最低気温24.9℃ 最高気温30.4℃ 雨のち晴れ 強風


 吉田吉雄の登場に、聴衆が拍手したので、紘一は戸惑った。


 周二の寝台に腰掛けた陶冶が、まってましたぁ、と言い、周二が、よ、し、お、よ、し、お、と言い出した時点で、辰顕の寝台に腰掛けた薫陶と辰顕も、拍手しながらも、紘一同様、戸惑いを隠し切れない様子だった。


 全員拍手、という状況にも、自分の寝台を挟んで、聴衆の反応に温度差が有る状況にも、意識を向けずにはいられない紘一である。


 実際、毎回、そんなに喜んで頂けるとは、という思いが有る。


 有難いやら申し訳ないやらで、紘一は話を続けた。


 しかし、好子が石板を手にした辺りで、場は全体的に盛り上がり、聴衆の反応の温度差は消えた。


 好子が、二度と学校には行かない、と言い出した時は、(うま)(かい)先生に対して皆憤慨した。


 周二が、プリプリして言った。

「嫌な先生ぃ。でも、吉雄も駄目じゃない、女の子に酷い事言って」


「いや、馬養先生が話を相当ややこしくしたぞ」

 陶冶も少し怒り気味に、そう言った。


「人参って、あれかな。高麗人参でなくて、吉野(ヨシノ)人参(ニンジン)の様な?」

 薫陶が、そう言うと、辰顕が、そうですね、と言った。

「橙色の髪って事ですもんね。吉野人参みたいな色なのでしょうね」


 吉野人参って何だろう、と思った紘一だったが、辰顕が橙色だと言うからには、恐らく、自分の知っている西洋人参の色と、其れ程違わないであろうと推察した。
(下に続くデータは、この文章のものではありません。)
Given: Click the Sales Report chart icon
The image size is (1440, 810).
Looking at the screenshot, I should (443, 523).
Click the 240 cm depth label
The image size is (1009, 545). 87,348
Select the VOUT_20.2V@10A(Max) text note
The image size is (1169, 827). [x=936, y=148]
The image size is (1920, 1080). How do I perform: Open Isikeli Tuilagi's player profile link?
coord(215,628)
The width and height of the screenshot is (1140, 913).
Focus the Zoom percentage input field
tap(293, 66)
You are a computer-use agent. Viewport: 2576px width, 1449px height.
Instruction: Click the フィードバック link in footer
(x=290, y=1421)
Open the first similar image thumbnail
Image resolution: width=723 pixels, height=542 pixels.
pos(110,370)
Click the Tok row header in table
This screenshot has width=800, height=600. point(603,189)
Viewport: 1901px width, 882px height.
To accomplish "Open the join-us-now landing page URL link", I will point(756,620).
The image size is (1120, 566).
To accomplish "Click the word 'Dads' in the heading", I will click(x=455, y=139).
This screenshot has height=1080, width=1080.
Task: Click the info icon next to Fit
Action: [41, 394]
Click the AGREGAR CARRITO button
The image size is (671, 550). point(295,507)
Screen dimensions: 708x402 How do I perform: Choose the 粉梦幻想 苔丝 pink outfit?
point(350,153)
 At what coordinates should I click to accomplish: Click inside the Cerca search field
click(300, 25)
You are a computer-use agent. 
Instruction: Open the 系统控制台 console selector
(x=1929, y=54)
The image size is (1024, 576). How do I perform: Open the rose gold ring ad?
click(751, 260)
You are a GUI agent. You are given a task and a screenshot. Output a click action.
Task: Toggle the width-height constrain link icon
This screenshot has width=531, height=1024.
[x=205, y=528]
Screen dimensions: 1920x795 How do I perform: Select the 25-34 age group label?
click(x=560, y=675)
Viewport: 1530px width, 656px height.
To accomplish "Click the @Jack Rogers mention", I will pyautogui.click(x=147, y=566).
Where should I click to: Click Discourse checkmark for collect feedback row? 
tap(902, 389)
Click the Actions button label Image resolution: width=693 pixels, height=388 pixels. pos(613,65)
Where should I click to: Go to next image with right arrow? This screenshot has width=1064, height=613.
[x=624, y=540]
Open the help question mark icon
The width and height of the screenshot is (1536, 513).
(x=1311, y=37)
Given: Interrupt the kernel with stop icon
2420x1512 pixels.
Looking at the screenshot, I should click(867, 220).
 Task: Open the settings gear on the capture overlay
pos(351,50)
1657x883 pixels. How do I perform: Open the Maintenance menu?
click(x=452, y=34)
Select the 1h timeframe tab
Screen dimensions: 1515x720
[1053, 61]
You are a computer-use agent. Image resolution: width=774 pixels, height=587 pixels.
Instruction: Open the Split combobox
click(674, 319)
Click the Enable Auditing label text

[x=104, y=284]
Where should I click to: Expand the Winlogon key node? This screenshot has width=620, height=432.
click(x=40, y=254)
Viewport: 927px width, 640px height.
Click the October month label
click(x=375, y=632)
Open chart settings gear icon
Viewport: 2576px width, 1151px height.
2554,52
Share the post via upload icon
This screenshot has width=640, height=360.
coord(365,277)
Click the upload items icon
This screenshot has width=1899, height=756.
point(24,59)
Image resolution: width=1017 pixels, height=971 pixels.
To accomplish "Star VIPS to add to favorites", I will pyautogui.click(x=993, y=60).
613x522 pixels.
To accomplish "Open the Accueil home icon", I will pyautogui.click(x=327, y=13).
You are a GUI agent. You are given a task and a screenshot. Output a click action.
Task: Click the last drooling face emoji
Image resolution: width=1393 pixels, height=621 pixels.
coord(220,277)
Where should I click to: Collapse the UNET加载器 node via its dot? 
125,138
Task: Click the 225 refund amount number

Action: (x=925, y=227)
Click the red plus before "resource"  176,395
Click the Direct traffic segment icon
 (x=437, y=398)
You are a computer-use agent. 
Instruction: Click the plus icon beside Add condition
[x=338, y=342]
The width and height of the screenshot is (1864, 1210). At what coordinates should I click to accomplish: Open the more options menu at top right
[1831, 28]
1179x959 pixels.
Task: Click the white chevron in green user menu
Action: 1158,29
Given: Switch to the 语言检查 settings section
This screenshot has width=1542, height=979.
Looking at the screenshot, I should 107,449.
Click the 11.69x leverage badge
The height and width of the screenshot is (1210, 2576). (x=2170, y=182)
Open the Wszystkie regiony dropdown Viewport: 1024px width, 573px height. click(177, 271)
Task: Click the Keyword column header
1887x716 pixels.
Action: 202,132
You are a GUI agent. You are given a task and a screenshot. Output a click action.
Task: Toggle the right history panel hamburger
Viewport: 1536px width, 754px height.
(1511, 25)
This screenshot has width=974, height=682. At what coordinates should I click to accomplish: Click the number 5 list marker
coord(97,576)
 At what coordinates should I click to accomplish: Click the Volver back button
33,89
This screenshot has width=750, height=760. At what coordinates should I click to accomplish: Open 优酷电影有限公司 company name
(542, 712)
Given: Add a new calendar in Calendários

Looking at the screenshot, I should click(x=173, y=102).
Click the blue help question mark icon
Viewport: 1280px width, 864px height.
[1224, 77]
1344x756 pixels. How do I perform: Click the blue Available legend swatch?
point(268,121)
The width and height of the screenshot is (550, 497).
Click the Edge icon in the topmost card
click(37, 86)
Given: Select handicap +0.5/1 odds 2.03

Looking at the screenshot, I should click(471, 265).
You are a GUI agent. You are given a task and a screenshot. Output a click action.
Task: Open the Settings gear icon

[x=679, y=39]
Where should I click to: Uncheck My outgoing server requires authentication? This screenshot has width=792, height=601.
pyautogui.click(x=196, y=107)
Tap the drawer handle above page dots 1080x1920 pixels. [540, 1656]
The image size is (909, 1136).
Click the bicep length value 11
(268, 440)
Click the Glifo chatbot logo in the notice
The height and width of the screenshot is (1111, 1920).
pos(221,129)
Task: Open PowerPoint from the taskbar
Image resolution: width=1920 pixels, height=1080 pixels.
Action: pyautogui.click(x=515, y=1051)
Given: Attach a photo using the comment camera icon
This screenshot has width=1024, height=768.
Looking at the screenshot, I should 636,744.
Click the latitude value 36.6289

「赤毛は、赤とは言っても、橙色に近い、かぁ。確かに、其れなら、此方(こちら)で言う赤毛なんて、精々(せいぜい)黒っぽい茶色くらいの色だろうな」

 薫陶は、そう言うと、面白いな、と言った。


 そう、好子は、初対面の賜男に、自分の髪の色を何色と呼ぶか、と尋ね、賜男は其れに答える。


 It‘s red,ain‘t it?

 曰く、Red(赤)じゃないか?と言うのである。


 そして、科木稚子(しなきわかこ)は、好子の容姿に対して、こう言う。

 And hair as red as carrots!

 加えて、髪は人参の様に赤い、と。


 今回、吉田吉雄は、好子に、こう言った。

 Carrots! Carrots!


 野菜の人参を意味するCarrotを複数形にすると、赤毛の人、という意味が有るらしい。

 OrangeではなくRedなのだな、と紘一は興味深く思う。


 Orangeが赤と黄の中間色であるのならば、Redは赤系の色全てを示すのかもしれない。


 だから、海外の『赤毛』という言葉と、此方の『赤毛』という言葉が示す色の違いを、紘一は、薫陶同様、面白いと感じる。

 単語の使い方、此の場合、OrangeではなくRed、橙色ではなく赤、を選ぶ、という、こんな些細な事に、文化による色彩感覚の違いまでもが隠れているかもしれないのだ。


 とは言え、本来は、もっと商業向きの英語を勉強したい紘一であるので、其の様な追究が将来何の役に立つかは分からないが。


「其れにしても良かったな。一昨日は、ずっと眠っているから、心配したよ」

 陶冶が、そう言って紘一に微笑みかけた。


 有難うございます、と紘一は返した。


「包帯も取れたし、良かったね」

 薫陶も、そう言って紘一に微笑みかけてくれた。


「はい、有難うございます。もう、泳いでも構わないくらいだそうですよ」


 何処で泳げと言うのだ、と言う静吉の言葉には同感だった紘一だが、陶冶が、良いねぇ、と言ったので、おや、と思った。


「皆で泳ぎに行く?此れから。風は強いけど、雨は止んだし」


 陶冶の思いがけない発言に、四人揃って、え?と聞き返した。


「兄上。泳ぐって、もしかして」

 薫陶が、恐る恐る陶冶に尋ねた。


「そう。里に戻ろうぜ。今だけ。もう暗いしさ、火災防止の為の夜回り当番の居る時間を避ければ多分、誰にも見付からない。其れに、暇だし。川に行こう?」


 陶冶の明るい返答に、何という大胆な提案、と、紘一は驚いた。


 辰顕は()(かく)、周二は死んだ事になっているし、紘一は、里を逐電した裏切り者夫婦の息子で、清水の双子は匿われている立場である。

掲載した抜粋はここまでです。